A list of named pools that hold workloads and cap their resource usage with quotas. A queue that omits resource_groups is a passthrough: every workload routed to it is admitted with no quota enforcement.

Field	Type	Required	Description
`name`	string	Yes	Unique queue name (non-empty). Referenced by a scheduling rule's `resource_queue`.
`preemption`	object	No	Whether and how the queue preempts running workloads. See `preemption`.
`resource_groups`	list of objects	No	Quotas, grouped by the resources they cover.

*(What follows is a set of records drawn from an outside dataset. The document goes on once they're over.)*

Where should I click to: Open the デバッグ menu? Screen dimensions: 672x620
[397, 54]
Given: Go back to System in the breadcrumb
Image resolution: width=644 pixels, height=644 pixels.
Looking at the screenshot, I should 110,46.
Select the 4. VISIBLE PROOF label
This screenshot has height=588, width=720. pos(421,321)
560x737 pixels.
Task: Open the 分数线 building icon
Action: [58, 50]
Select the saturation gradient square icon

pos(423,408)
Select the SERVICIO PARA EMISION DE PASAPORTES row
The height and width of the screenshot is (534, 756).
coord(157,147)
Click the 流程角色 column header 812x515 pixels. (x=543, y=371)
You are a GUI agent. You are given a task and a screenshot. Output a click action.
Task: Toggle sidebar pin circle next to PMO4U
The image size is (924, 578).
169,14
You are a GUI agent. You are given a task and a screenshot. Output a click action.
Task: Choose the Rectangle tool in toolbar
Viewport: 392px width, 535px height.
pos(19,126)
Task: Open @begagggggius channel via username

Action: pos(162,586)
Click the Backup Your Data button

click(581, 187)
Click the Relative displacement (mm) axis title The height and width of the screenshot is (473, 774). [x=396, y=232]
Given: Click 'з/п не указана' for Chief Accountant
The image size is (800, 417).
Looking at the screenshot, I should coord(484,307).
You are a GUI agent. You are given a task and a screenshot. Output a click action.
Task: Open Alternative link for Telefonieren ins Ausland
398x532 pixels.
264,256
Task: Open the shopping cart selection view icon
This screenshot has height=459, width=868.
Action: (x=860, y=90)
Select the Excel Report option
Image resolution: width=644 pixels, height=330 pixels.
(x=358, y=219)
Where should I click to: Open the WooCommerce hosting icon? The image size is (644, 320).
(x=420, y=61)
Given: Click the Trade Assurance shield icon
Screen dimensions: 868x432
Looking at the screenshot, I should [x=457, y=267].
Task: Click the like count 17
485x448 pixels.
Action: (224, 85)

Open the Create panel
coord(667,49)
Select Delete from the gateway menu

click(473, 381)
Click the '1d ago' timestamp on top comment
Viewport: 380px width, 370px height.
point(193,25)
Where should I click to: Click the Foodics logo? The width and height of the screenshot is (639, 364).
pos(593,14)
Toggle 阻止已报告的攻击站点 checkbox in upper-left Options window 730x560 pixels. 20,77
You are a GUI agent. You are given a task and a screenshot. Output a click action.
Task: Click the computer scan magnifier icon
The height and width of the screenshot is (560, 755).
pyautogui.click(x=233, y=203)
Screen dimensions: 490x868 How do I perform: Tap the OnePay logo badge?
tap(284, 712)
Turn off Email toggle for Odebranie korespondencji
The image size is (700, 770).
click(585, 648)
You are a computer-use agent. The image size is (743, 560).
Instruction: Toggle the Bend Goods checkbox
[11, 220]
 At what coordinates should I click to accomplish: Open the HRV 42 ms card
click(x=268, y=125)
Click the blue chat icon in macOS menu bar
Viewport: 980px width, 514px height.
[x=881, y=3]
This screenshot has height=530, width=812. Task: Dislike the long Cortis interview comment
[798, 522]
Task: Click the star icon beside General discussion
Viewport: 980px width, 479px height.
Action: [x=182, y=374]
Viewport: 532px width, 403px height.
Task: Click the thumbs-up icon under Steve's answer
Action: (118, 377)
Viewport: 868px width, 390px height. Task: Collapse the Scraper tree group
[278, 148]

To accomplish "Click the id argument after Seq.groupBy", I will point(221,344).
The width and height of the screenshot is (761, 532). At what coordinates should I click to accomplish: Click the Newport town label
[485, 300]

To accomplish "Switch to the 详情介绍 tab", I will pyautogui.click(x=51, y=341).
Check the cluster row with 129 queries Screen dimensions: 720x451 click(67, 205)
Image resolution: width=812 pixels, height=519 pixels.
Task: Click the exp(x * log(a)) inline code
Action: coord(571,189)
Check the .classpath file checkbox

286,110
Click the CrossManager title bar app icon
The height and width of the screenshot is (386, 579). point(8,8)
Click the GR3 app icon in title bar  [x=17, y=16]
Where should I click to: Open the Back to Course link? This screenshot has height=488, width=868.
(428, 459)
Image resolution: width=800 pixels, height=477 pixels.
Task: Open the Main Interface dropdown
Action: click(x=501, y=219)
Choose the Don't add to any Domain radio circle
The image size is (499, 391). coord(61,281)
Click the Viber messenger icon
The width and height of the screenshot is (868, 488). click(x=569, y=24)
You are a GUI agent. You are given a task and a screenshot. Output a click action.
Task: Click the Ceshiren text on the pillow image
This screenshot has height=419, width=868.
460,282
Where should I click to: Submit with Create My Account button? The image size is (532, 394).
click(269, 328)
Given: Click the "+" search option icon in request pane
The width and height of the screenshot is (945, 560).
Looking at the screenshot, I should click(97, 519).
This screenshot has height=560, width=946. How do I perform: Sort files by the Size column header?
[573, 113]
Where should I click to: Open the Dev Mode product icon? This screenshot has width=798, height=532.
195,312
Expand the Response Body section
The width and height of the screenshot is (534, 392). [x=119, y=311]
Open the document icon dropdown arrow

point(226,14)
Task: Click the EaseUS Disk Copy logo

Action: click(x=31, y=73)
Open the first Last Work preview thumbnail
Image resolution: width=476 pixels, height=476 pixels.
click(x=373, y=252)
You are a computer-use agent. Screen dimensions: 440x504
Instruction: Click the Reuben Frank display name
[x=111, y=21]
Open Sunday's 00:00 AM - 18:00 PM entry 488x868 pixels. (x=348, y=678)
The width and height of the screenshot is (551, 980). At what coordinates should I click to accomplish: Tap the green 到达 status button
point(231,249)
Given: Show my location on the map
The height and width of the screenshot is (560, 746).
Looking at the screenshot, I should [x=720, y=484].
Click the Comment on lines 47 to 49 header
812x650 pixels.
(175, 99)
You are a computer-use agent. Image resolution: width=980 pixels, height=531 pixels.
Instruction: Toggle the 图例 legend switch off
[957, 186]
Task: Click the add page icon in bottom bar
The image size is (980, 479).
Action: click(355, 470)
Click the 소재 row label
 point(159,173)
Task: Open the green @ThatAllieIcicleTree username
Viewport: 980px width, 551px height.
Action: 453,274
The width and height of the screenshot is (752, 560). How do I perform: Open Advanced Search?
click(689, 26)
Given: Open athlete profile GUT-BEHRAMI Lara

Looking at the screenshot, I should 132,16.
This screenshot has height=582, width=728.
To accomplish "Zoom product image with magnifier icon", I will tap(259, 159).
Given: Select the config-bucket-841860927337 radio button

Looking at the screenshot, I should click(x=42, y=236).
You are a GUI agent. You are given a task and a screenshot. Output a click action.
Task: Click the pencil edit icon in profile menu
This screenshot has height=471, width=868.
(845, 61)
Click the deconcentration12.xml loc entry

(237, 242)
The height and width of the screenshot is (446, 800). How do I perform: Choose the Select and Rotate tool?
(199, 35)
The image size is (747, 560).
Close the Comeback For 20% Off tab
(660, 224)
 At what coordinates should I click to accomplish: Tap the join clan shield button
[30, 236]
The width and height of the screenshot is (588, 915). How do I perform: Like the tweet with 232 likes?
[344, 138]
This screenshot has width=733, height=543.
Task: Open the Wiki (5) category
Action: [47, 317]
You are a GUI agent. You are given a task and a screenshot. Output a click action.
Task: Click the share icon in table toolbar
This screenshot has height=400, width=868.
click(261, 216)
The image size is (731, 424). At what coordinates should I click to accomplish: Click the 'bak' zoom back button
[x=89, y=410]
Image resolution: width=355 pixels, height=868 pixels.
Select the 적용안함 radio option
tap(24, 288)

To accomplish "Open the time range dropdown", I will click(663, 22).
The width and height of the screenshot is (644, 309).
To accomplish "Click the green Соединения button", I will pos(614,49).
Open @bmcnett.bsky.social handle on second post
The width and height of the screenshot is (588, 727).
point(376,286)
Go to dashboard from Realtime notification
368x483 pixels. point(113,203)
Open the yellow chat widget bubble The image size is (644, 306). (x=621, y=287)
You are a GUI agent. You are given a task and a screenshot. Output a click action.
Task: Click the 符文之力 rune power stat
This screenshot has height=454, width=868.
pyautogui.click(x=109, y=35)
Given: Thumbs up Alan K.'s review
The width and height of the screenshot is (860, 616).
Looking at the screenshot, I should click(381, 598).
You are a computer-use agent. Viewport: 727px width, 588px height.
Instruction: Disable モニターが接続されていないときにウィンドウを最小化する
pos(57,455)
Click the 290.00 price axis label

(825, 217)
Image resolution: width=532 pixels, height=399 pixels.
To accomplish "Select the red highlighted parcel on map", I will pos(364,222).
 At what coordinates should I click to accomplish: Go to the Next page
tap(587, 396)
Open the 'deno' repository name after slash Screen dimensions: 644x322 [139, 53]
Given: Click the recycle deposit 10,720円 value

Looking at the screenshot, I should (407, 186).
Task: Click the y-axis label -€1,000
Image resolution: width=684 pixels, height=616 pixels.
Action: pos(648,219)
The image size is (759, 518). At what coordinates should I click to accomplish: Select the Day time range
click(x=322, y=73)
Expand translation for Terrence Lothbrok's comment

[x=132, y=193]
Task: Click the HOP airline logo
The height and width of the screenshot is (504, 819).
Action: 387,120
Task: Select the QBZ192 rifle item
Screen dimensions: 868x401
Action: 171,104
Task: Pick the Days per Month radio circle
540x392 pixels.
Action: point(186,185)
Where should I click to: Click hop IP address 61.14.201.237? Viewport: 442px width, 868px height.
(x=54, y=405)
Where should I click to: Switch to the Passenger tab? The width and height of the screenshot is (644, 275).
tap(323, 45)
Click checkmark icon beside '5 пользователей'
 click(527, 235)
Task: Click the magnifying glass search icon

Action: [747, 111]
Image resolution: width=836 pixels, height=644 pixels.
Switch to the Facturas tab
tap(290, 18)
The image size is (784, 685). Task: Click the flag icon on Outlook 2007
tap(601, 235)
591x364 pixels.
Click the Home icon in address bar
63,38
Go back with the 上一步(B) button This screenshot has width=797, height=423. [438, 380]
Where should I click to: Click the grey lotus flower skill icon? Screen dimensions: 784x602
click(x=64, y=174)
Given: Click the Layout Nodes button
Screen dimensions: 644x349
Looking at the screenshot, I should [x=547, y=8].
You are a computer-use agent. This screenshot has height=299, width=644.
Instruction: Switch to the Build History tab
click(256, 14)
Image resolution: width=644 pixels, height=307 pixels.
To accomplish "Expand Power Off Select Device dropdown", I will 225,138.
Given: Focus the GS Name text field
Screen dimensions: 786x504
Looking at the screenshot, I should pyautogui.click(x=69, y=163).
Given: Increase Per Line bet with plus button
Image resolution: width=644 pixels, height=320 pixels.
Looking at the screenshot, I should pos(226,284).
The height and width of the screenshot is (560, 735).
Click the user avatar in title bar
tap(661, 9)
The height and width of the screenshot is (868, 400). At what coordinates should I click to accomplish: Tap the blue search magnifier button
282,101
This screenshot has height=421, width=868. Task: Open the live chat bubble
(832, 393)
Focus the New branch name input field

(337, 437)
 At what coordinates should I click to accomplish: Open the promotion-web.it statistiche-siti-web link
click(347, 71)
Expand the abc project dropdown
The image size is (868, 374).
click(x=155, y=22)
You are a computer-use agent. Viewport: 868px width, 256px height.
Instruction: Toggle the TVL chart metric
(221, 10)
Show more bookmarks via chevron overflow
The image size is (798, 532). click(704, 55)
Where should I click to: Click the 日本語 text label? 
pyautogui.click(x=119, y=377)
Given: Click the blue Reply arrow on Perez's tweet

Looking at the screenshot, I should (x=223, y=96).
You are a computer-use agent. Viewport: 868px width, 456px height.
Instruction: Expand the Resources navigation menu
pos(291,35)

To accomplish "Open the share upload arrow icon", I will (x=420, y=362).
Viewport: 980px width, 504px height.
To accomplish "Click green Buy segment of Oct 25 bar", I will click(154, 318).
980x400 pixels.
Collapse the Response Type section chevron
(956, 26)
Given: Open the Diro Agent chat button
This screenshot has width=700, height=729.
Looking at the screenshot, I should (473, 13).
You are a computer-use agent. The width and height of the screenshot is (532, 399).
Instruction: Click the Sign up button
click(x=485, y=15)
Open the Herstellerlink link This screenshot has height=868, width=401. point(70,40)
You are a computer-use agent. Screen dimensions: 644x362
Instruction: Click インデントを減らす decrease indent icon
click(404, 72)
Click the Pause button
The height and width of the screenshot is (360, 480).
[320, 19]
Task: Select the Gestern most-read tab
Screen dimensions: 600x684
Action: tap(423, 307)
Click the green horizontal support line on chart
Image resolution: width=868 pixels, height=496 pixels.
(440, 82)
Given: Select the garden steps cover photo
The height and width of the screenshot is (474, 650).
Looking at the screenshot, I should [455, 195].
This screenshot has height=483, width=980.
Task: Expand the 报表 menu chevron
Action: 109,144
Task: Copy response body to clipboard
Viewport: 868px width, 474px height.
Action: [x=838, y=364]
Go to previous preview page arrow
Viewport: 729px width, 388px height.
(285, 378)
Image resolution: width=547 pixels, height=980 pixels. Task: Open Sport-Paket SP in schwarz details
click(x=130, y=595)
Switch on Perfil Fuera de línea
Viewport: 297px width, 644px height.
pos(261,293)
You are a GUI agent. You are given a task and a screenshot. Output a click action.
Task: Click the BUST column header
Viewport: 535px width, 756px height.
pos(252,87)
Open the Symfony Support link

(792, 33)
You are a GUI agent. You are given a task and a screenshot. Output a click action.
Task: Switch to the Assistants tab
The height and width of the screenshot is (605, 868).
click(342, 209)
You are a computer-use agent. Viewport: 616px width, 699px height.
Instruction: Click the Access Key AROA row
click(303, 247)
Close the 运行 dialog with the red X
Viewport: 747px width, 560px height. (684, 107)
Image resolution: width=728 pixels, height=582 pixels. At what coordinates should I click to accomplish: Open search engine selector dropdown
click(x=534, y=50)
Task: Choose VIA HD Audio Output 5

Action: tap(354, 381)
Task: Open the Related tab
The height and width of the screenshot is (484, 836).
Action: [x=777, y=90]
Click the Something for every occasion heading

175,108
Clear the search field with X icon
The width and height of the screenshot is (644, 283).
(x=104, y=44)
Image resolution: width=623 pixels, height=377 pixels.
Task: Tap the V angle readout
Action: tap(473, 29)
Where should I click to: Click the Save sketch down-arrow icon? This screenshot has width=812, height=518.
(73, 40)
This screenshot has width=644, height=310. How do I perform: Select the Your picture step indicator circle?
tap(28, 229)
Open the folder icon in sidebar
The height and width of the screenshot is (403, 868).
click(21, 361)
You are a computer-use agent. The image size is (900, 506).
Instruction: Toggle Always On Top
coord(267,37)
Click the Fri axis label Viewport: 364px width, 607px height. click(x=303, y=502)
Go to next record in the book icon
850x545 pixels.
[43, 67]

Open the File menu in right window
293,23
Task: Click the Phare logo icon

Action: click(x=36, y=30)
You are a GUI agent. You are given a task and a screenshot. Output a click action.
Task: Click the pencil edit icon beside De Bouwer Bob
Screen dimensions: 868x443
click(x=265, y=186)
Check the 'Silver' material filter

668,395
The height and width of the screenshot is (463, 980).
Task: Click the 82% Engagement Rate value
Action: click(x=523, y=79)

See `resource_groups`. Omit entirely to make the queue a passthrough.

note

A queue's spec is immutable per name. To change a queue's shape, use a new name (for example team-a:v2).

`preemption`

Controls when a queue evicts running workloads to free quota.

Field	One of	Description
`within_resource_queue`	`never`, `lower_priority`	When `lower_priority`, a workload may preempt strictly lower-priority workloads in the same queue. `never` (or unset) means no preemption.

`resource_groups`

Each entry groups a set of resource axes governed together, with per-flavor quotas. Omit resource_groups from a queue to make it a passthrough (admit everything, no quota).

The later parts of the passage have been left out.